Information given

------------------------

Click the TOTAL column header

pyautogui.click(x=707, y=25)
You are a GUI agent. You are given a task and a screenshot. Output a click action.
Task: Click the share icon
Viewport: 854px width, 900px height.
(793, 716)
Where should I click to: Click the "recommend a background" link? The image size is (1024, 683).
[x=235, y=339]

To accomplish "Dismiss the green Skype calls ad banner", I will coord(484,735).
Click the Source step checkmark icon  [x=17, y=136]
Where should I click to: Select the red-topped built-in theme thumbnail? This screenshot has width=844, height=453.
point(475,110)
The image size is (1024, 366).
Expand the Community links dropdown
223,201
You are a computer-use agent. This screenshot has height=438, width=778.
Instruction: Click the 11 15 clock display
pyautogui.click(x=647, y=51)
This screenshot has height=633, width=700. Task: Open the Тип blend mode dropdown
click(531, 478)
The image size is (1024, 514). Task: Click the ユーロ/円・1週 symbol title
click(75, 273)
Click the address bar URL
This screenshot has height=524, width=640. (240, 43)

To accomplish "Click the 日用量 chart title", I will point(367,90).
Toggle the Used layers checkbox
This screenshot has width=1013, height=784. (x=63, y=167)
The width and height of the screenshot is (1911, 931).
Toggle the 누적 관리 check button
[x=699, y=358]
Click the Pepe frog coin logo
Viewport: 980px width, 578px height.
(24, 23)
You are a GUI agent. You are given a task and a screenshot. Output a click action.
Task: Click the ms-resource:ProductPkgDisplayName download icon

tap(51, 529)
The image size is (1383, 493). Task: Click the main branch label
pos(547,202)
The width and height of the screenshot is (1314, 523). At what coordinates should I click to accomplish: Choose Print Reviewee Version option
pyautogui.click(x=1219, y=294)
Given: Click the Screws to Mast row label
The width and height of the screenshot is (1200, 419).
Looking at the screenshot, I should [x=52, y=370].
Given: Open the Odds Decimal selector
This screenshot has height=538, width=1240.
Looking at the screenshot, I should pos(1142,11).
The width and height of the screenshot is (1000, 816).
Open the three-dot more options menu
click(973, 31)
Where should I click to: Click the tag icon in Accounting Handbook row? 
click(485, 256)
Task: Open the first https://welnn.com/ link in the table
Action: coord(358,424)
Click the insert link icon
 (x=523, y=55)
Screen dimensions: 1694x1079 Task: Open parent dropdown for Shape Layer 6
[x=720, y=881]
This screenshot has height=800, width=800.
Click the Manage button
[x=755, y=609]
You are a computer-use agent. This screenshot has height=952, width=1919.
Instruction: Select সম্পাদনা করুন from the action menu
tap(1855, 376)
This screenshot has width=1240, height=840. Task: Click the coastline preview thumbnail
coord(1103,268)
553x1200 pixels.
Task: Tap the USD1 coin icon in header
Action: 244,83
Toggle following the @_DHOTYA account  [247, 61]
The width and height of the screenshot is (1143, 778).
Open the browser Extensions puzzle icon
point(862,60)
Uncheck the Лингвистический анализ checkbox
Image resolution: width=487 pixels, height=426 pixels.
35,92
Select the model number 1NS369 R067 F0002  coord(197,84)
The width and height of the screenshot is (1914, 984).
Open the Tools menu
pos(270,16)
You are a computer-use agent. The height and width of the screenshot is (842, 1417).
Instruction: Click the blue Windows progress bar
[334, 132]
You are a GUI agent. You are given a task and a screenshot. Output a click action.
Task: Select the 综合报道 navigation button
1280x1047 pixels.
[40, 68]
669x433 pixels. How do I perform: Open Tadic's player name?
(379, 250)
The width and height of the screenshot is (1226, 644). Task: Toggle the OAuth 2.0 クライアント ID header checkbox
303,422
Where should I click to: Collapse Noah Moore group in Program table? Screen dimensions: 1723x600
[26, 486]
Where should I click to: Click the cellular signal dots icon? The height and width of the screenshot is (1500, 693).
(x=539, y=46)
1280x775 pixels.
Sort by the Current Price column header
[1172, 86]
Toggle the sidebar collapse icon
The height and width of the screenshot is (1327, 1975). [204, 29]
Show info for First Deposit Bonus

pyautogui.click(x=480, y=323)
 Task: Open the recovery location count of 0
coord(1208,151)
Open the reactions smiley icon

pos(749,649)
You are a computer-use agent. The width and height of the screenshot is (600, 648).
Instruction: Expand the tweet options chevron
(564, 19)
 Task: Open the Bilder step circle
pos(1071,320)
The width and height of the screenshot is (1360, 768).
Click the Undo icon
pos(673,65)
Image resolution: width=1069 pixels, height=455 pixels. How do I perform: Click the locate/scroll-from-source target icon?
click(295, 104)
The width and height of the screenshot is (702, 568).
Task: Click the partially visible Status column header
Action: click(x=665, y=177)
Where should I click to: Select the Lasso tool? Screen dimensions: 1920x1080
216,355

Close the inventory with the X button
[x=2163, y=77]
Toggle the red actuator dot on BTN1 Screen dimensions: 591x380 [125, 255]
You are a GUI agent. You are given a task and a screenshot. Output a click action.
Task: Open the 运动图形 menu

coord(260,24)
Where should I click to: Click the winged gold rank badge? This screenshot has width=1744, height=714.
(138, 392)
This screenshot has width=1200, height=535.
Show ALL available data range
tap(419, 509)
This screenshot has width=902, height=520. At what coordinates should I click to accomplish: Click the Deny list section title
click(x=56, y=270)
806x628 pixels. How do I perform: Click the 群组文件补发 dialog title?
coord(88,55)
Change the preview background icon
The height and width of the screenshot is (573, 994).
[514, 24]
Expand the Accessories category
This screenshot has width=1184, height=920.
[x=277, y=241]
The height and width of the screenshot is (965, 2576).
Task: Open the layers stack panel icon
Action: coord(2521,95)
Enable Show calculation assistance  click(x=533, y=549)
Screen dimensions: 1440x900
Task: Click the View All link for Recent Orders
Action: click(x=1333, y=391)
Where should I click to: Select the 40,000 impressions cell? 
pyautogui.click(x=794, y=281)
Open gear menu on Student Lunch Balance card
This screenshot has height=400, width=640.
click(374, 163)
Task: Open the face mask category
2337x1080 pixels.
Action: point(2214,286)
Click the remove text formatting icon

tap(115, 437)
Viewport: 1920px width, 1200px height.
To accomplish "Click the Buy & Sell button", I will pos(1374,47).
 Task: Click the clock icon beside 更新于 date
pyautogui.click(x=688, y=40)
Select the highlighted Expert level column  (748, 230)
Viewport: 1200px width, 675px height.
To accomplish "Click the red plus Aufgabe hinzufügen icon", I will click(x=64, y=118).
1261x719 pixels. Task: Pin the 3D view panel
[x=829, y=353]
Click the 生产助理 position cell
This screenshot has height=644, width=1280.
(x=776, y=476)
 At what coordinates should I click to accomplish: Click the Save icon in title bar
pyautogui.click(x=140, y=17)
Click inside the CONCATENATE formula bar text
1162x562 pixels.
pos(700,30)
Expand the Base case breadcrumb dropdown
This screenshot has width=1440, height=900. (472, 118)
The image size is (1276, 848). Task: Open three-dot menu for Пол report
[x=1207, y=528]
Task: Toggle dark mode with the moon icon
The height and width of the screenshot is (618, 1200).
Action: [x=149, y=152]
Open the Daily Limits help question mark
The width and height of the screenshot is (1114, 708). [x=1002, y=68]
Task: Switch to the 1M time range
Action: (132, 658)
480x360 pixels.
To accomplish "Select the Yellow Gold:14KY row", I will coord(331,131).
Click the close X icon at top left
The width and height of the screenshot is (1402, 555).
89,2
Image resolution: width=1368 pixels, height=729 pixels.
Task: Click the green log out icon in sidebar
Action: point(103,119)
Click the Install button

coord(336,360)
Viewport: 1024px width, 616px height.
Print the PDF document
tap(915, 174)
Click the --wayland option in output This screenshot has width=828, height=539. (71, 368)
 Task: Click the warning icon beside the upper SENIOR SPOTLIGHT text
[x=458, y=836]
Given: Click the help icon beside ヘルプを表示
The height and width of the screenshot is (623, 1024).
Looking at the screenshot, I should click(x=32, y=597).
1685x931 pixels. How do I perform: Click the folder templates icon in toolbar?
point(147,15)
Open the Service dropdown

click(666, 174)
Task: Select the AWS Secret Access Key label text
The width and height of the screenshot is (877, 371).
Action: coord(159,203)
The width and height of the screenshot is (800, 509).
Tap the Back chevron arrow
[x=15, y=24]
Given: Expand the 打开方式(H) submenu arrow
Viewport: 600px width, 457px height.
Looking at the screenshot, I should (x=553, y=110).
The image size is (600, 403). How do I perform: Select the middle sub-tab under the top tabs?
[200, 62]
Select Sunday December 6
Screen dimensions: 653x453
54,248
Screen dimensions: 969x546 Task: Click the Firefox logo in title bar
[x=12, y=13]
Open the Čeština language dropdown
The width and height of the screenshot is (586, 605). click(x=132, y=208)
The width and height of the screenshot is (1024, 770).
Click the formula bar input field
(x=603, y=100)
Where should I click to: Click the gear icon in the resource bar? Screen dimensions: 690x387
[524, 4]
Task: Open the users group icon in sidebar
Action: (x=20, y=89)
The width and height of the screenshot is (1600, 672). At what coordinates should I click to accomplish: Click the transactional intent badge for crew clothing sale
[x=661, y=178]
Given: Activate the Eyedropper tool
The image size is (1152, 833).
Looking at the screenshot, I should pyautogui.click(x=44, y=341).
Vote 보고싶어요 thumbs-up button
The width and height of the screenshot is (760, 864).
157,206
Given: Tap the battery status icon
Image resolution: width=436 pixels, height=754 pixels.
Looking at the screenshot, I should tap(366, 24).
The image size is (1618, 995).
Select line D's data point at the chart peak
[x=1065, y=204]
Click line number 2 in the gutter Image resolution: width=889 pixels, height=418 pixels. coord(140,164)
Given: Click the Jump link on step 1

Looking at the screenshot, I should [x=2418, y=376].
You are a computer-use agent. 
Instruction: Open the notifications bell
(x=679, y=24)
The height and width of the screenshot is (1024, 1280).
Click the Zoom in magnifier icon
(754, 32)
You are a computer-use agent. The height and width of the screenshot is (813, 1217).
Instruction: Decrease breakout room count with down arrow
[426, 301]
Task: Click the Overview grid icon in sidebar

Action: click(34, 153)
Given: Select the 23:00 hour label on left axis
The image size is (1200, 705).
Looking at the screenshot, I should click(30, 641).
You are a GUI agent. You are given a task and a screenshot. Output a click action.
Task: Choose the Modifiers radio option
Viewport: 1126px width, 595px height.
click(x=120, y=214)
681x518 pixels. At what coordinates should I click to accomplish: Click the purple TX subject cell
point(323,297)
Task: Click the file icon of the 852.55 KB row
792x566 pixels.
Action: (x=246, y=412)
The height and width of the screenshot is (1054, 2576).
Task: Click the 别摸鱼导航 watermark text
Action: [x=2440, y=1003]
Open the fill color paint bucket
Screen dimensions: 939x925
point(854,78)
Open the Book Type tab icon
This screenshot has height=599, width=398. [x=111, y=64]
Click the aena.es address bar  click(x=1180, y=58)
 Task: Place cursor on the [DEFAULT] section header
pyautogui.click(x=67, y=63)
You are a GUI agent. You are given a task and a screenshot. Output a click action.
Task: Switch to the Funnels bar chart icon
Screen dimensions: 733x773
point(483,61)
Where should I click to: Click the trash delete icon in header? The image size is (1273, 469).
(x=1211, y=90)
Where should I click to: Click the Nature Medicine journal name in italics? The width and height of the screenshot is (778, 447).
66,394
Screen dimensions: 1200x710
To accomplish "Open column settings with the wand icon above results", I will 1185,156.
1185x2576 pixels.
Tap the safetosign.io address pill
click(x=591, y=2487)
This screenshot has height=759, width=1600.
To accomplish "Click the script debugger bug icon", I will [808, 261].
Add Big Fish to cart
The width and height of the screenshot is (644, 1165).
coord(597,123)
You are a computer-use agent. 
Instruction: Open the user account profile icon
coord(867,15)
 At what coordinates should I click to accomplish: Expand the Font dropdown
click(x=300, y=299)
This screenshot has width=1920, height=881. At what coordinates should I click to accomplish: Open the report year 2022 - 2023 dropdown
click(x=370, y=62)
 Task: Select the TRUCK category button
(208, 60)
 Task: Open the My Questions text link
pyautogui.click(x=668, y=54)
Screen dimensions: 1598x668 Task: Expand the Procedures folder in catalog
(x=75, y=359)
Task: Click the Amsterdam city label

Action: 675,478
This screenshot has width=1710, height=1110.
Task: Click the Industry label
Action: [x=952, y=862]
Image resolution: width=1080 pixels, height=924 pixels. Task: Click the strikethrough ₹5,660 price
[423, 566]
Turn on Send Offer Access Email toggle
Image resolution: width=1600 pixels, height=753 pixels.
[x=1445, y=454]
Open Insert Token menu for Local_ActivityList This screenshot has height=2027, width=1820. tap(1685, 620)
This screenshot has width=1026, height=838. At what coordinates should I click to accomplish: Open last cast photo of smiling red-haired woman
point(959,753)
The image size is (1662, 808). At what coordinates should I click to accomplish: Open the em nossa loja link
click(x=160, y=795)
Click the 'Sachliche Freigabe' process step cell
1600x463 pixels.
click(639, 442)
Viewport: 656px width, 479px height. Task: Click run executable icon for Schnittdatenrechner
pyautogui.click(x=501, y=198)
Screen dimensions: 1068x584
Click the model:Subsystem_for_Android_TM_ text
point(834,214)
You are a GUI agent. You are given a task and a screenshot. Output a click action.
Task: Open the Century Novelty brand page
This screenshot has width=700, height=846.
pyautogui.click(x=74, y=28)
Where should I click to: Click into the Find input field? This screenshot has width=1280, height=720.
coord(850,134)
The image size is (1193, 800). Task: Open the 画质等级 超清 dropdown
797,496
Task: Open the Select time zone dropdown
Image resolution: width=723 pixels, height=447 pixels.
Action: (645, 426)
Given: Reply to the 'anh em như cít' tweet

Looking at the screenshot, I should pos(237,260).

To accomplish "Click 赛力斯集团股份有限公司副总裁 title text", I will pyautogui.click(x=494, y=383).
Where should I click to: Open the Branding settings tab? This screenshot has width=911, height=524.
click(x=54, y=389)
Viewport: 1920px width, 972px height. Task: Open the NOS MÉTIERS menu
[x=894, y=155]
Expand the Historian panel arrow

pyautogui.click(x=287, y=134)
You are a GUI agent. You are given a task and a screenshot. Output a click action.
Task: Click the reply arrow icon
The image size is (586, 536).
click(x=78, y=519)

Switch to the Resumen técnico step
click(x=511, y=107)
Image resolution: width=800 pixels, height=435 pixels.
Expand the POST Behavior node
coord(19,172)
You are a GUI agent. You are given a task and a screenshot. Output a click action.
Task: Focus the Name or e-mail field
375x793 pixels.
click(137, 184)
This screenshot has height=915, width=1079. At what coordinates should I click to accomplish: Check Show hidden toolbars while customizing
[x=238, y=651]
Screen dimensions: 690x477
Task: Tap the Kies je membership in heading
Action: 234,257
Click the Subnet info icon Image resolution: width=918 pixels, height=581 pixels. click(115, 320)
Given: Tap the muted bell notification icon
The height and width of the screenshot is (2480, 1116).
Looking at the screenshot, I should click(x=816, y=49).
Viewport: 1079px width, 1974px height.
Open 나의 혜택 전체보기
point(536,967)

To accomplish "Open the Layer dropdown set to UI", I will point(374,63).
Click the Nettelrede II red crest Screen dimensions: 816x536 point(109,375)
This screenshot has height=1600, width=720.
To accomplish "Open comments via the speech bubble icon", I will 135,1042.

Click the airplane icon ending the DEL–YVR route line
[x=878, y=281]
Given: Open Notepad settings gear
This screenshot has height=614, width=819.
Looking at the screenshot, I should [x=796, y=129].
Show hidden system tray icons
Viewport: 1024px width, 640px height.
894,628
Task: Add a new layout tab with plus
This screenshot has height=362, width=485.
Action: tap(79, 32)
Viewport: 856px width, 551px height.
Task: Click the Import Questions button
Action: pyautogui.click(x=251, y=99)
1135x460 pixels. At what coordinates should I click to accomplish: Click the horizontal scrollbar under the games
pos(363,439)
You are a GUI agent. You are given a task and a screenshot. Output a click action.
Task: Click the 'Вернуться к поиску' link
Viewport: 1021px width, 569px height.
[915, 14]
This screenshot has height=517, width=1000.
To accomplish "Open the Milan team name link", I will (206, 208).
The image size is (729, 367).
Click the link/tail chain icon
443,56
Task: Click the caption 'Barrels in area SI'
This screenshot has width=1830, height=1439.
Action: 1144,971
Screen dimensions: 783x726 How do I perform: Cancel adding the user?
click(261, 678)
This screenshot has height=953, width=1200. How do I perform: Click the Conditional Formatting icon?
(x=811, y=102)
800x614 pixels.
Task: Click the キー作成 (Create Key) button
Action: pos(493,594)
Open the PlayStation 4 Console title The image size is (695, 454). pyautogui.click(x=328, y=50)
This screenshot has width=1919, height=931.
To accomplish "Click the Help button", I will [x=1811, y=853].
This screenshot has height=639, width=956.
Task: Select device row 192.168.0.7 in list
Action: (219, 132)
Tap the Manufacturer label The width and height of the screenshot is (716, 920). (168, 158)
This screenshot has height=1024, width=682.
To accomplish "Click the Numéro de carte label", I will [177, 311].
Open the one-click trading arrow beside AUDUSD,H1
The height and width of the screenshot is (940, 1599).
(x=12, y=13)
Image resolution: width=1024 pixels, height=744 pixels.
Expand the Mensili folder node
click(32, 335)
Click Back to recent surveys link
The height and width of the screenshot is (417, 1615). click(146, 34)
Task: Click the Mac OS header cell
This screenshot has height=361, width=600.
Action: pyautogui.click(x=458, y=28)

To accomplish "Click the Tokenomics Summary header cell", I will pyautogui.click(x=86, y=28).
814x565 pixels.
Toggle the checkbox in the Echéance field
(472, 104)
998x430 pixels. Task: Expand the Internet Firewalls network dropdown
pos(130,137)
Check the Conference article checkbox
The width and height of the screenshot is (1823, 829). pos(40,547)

------------------------

Look above for the line with "Given: Open the Odds Decimal selector" and the line with "Uncheck the Лингвистический анализ checkbox"; transcribe both and all lines in between, exactly, and nothing else.

Your response
Given: Open the Odds Decimal selector
This screenshot has height=538, width=1240.
Looking at the screenshot, I should pos(1142,11).
The width and height of the screenshot is (1000, 816).
Open the three-dot more options menu
click(973, 31)
Where should I click to: Click the tag icon in Accounting Handbook row? 
click(485, 256)
Task: Open the first https://welnn.com/ link in the table
Action: coord(358,424)
Click the insert link icon
 (x=523, y=55)
Screen dimensions: 1694x1079 Task: Open parent dropdown for Shape Layer 6
[x=720, y=881]
This screenshot has height=800, width=800.
Click the Manage button
[x=755, y=609]
You are a computer-use agent. This screenshot has height=952, width=1919.
Instruction: Select সম্পাদনা করুন from the action menu
tap(1855, 376)
This screenshot has width=1240, height=840. Task: Click the coastline preview thumbnail
coord(1103,268)
553x1200 pixels.
Task: Tap the USD1 coin icon in header
Action: 244,83
Toggle following the @_DHOTYA account  [247, 61]
The width and height of the screenshot is (1143, 778).
Open the browser Extensions puzzle icon
point(862,60)
Uncheck the Лингвистический анализ checkbox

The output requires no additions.